In this codelab, you'll take data from the US Federal Election Commission, clean it up, and load it into BigQuery. You'll also get a chance to ask some interesting questions of that dataset.

While this codelab doesn't assume any prior experience with BigQuery, some understanding of SQL will help you get more out of it.

What you'll learn

What you'll need

Step 1

If you don't already have a Google Account (Gmail or Google Apps), you must create one. Sign-in to Google Cloud Platform console (console.cloud.google.com) and create a new project:



Remember the project ID, a unique name across all Google Cloud projects (the name above has already been taken and will not work for you, sorry!).

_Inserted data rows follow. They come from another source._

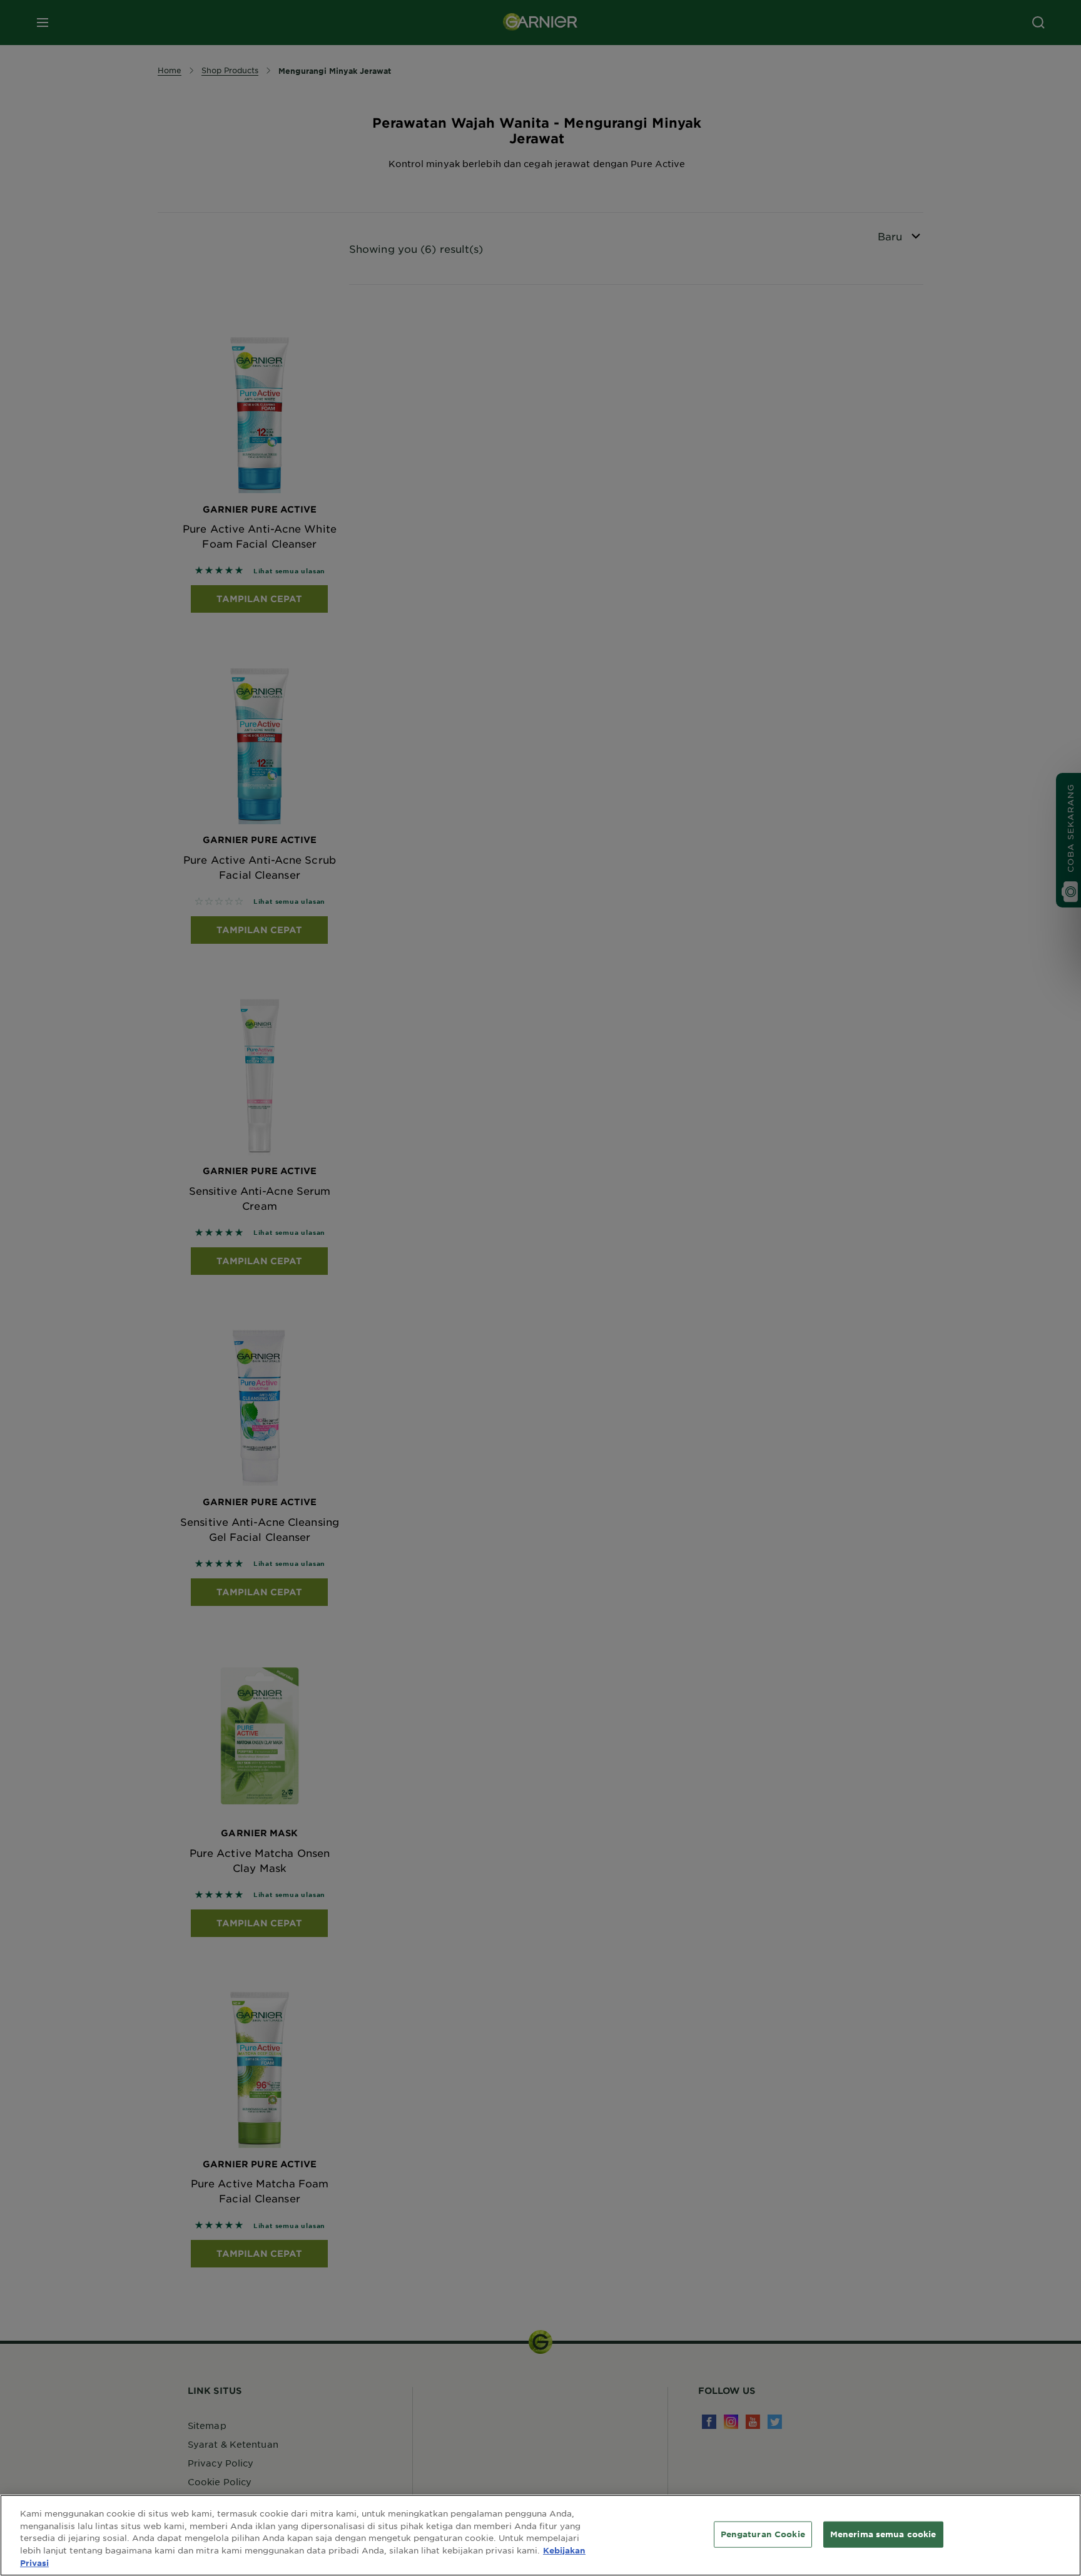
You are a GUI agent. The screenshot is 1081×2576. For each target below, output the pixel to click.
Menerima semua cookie (883, 2534)
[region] (540, 2535)
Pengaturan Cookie (763, 2534)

It will be referred to later in this codelab as PROJECT_ID.

Step 2

Next, you'll need to enable billing in the Developers Console in order to use Google Cloud resources.

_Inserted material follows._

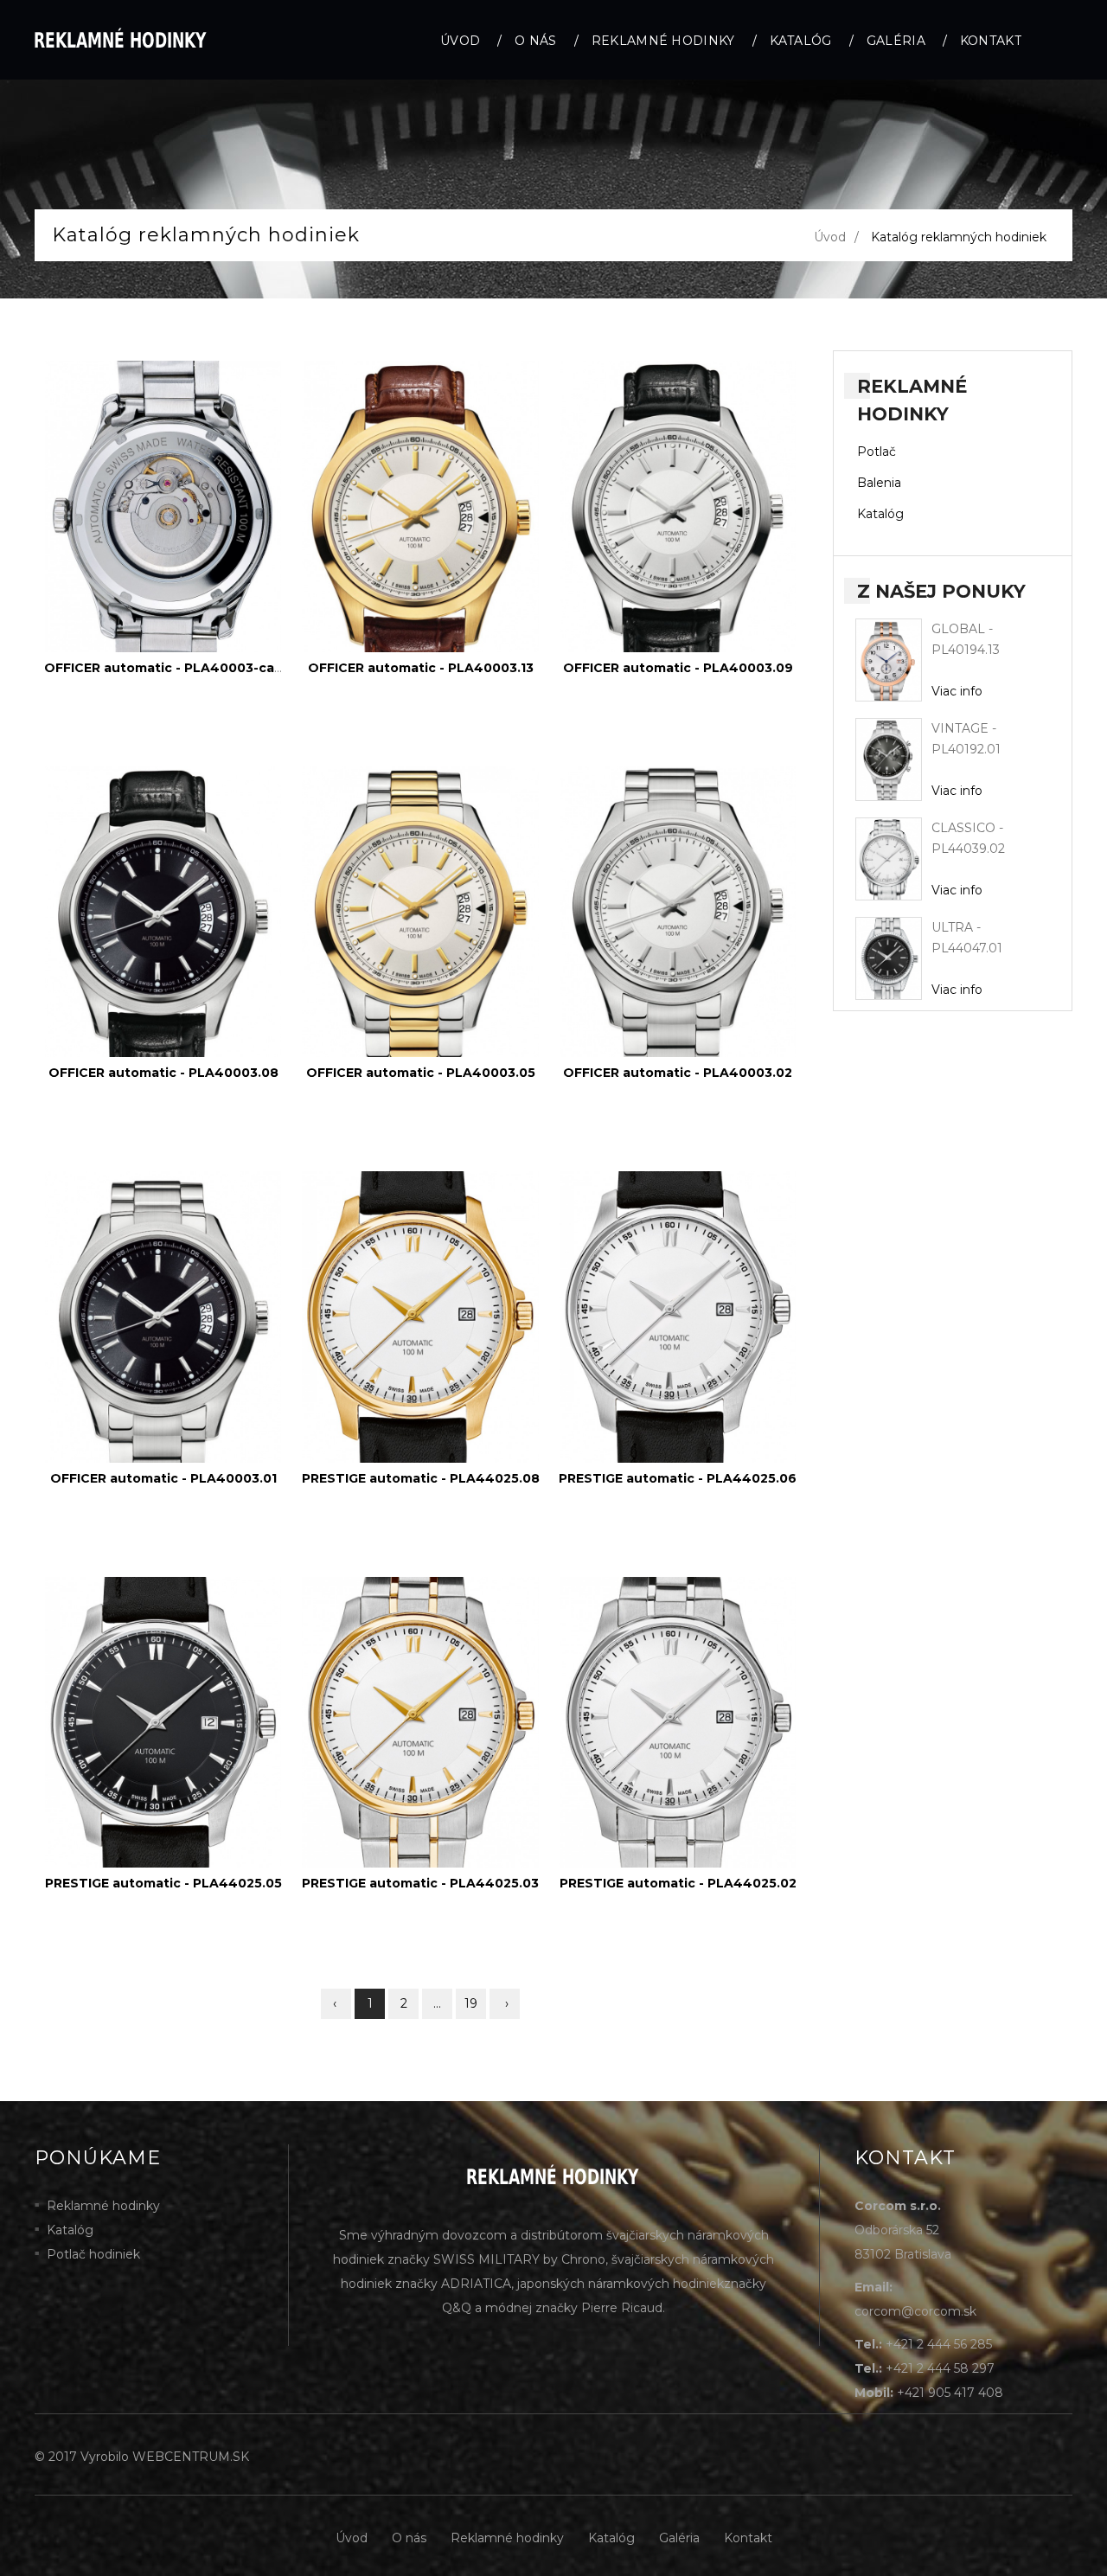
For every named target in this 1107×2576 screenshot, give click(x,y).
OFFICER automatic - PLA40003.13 (421, 668)
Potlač (876, 451)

Running through this codelab shouldn't cost you more than a few dollars, but it could be more if you decide to use more resources or if you leave them running (see "cleanup" section at the end of this document). BigQuery pricing is documented here.

New users of Google Cloud Platform are eligible for a $300 free trial.

Step 3

While Google Cloud and Big Query can be operated remotely from your laptop, in this codelab we will be using Google Cloud Shell, a command line environment running in the Cloud.

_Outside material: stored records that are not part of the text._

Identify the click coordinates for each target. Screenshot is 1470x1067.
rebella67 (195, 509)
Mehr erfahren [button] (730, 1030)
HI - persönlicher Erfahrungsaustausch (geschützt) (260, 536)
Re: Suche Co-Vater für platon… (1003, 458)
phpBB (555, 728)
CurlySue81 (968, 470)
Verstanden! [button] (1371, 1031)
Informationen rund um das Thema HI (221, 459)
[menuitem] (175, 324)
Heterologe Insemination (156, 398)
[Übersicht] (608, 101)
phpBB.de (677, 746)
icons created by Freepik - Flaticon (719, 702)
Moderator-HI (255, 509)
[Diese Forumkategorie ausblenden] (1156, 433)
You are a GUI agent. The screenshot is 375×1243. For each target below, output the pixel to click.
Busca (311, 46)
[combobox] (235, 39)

This Debian-based virtual machine is loaded with all the development tools you'll need. It offers a persistent 5GB home directory, and runs on the Google Cloud, greatly enhancing network performance and authentication. This means that all you will need for this codelab is a browser (yes, it works on a Chromebook).

To activate Google Cloud Shell, from the developer console simply click the button on the top right-hand side (it should only take a few moments to provision and connect to the environment):

Step 4

Once connected to the cloud shell, you should see that you are already authenticated and that the project is already set to your PROJECT_ID :

gcloud auth list

Command output

Credentialed accounts: 
- <myaccount>@<mydomain>.com (active)

Step 5

Enter the following command:

gcloud config list project

Command output

[core]
project = <PROJECT_ID>

If for some reason the project is not set, simply issue the following command :

gcloud config set project <PROJECT_ID>

Looking for your PROJECT_ID? Check out what ID you used in the setup steps or look it up in the console dashboard:

Step 6

Finally, set the default zone and project configuration:

gcloud config set compute/zone us-central1-f

You can choose a variety of different zones. Learn more in the Regions & Zones documentation.

Step 1

In order to run the BigQuery queries in this codelab, you'll need your own dataset. Pick a name for it, such as campaign_funding. Run the following commands in CloudShell:

DATASET=campaign_funding; \
bq mk -d ${DATASET}

After your dataset has been created, you should be ready to go. Running this command should also help to verify that you've got the bq command line client setup correctly, authentication is working, and you have write access to the cloud project you're operating under. If you have more than one project, you will be prompted to select the one you're interested in from a list.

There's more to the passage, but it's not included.